Package 'geneticae'

Title: Statistical Tools for the Analysis of Multi Environment Agronomic Trials
Description: Provides tools for the analysis of multi-environment agronomic trials, with a specific focus on plant breeding experiments. Implements the Additive Main effects and Multiplicative Interaction (AMMI) model (Gauch, 1992, ISBN:9780444892409) and the Site Regression (SREG) model (Cornelius, 1996, <doi:10.1201/9780367802226>). To ensure reliable results even with outliers or missing data, it includes robust versions of AMMI (Rodrigues et al., 2016, <doi:10.1093/bioinformatics/btv533>) and SREG (Angelini et al., 2022, <doi:10.1080/15427528.2022.2051217>). Furthermore, the package offers advanced imputation techniques for multi-environment data, covering classical methodologies (Arciniegas-Alarcón et al., 2014, <doi:10.2478/bile-2014-0006>) and recently published imputation methods for MET data (Angelini et al., 2024, <doi:10.1007/s10681-024-03344-z>).
Authors: Julia Angelini [aut, cre] (ORCID: <https://orcid.org/0000-0002-5815-1771>), Marcos Prunello [aut] (ORCID: <https://orcid.org/0000-0002-9611-527X>), Gerardo Cervigni [aut]
Maintainer: Julia Angelini <[email protected]>
License: GPL-2
Version: 1.0.1
Built: 2026-05-20 10:03:02 UTC
Source: https://github.com/jangelini/geneticae

Help Index


Imputation of missing cells in two-way data sets

Description

Missing values are not allowed by the AMMI, GGE or SREG methods. This function provides several methods to impute missing observations in data from multi-environment trials and to subsequently adjust the mentioned methods.

Usage

imputation(
  Data,
  genotype = "gen",
  environment = "env",
  response = "yield",
  rep = NULL,
  type = "EM-AMMI",
  nPC = 2,
  initial.values = NA,
  precision = 0.01,
  maxiter = 1000,
  change.factor = 1,
  simplified.model = FALSE,
  scale = TRUE,
  method = "EM",
  row.w = NULL,
  coeff.ridge = 1,
  seed = NULL,
  nb.init = 1,
  Winf = 0.8,
  Wsup = 1
)

Arguments

Data

dataframe containing genotypes, environments, repetitions (if any) and the phenotypic trait of interest. Other variables that will not be used in the analysis can be present.

genotype

column name containing genotypes.

environment

column name containing environments.

response

column name containing the phenotypic trait.

rep

column name containing replications. If this argument is NULL, there are no replications available in the data. Defaults to NULL.

type

imputation method. Either "EM-AMMI", "EM-GGE", "EM-SREG", "EM-bSREG", "Gabriel", "Eigenvector", "WGabriel", "EM-PCA". Defaults to "EM-AMMI".

nPC

number of components used to predict the missing values.

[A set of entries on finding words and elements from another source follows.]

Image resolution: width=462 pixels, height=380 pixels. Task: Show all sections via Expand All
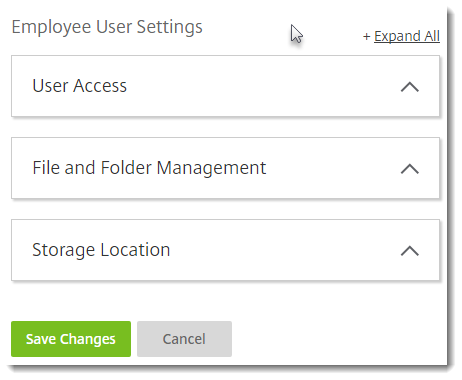pos(407,36)
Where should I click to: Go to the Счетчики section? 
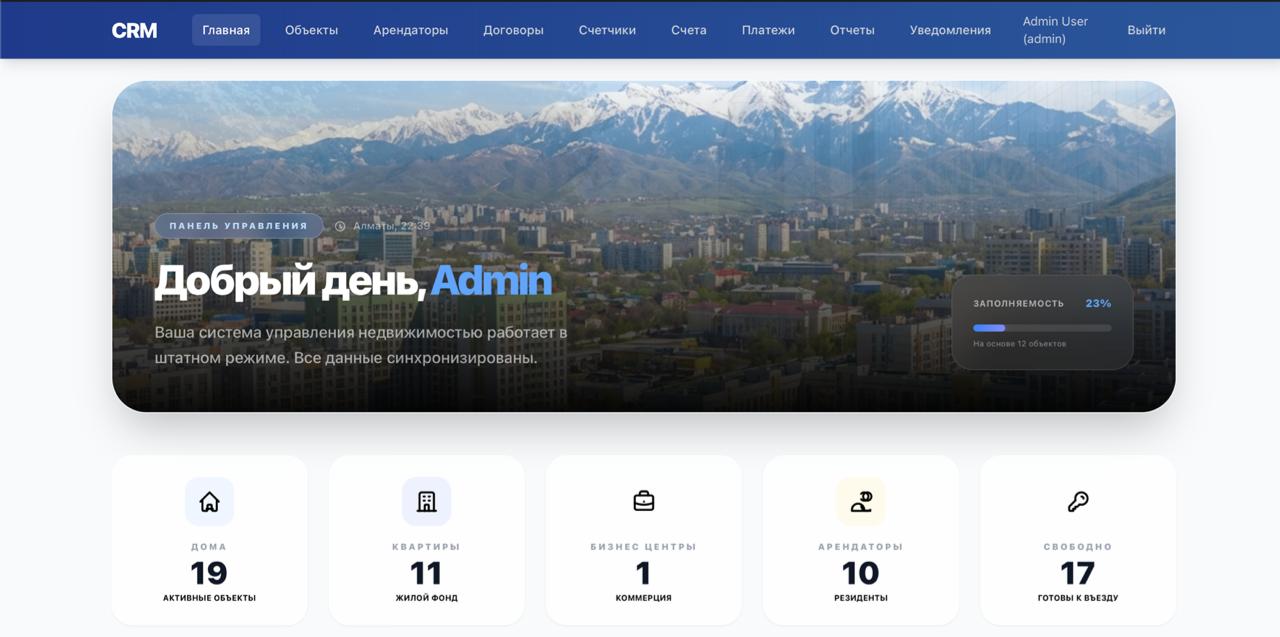point(607,29)
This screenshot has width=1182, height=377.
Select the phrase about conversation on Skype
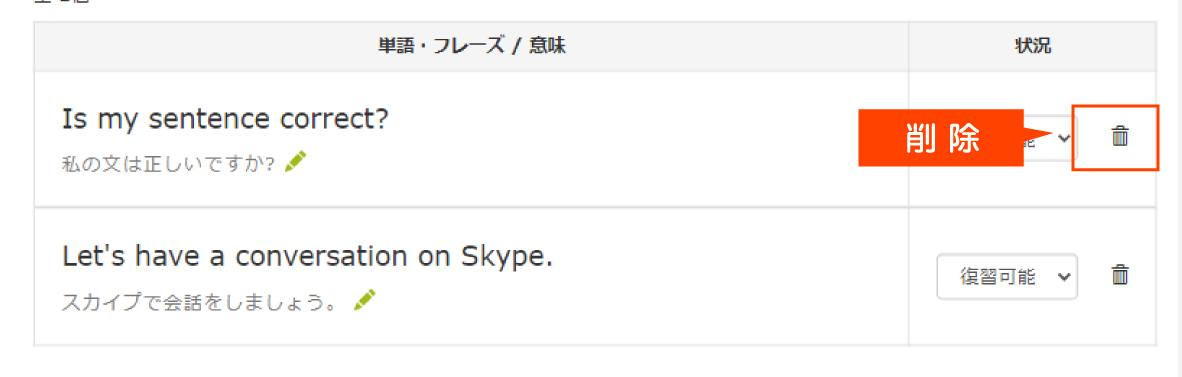[308, 258]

Default to 2.

initial.values

initial values of the missing cells. It can be a single value or a vector of length equal to the number of missing cells.

precision

threshold for assessing convergence.

maxiter

maximum number of iteration for the algorithm.

change.factor

When 'change.factor' is equal to 1, the previous approximation is changed with the new values (standard EM). Smaller values can help convergence if changes are cyclic.

simplified.model

logical. If TRUE, calculates effects only in the first iteration to speed up convergence or help in cases where the regular procedure fails.

scale

boolean. By default TRUE for "EM-PCA".

method

"Regularized" or "EM" for "EM-PCA".

row.w

row weights for "EM-PCA".

coeff.ridge

ridge coefficient for "EM-PCA".

seed

integer for random initialization in "EM-PCA".

nb.init

number of random initializations for "EM-PCA".

Winf

lower weight for WGabriel.

Wsup

upper weight for WGabriel.

Details

Often, multi-environment experiments are unbalanced because several genotypes are not tested in some environments. Several methodologies have been proposed in order to solve this lack of balance caused by missing values, some of which are included in this function:

  • EM-AMMI: an iterative scheme built round the above procedure is used to obtain AMMI imputations from the EM algorithm. The additive parameters are initially set by computing the grand mean, genotype means and environment means obtained from the observed data. The residuals for the observed cells are initialized as the cell mean minus the genotype mean minus the environment mean plus the grand mean, and interactions for the missing positions are initially set to zero. The initial multiplicative parameters are obtained from the SVD of this matrix of residuals, and the missing values are filled by the appropriate AMMI estimates. In subsequent iterations, the usual AMMI procedure is applied to the completed matrix and the missing values are updated by the corresponding AMMI estimates. The arguments used for this method are:initial.values, precision, maxiter, change.factor and simplified.model

  • EM-GGE: Iterative SVD-based imputation focusing on G+GE.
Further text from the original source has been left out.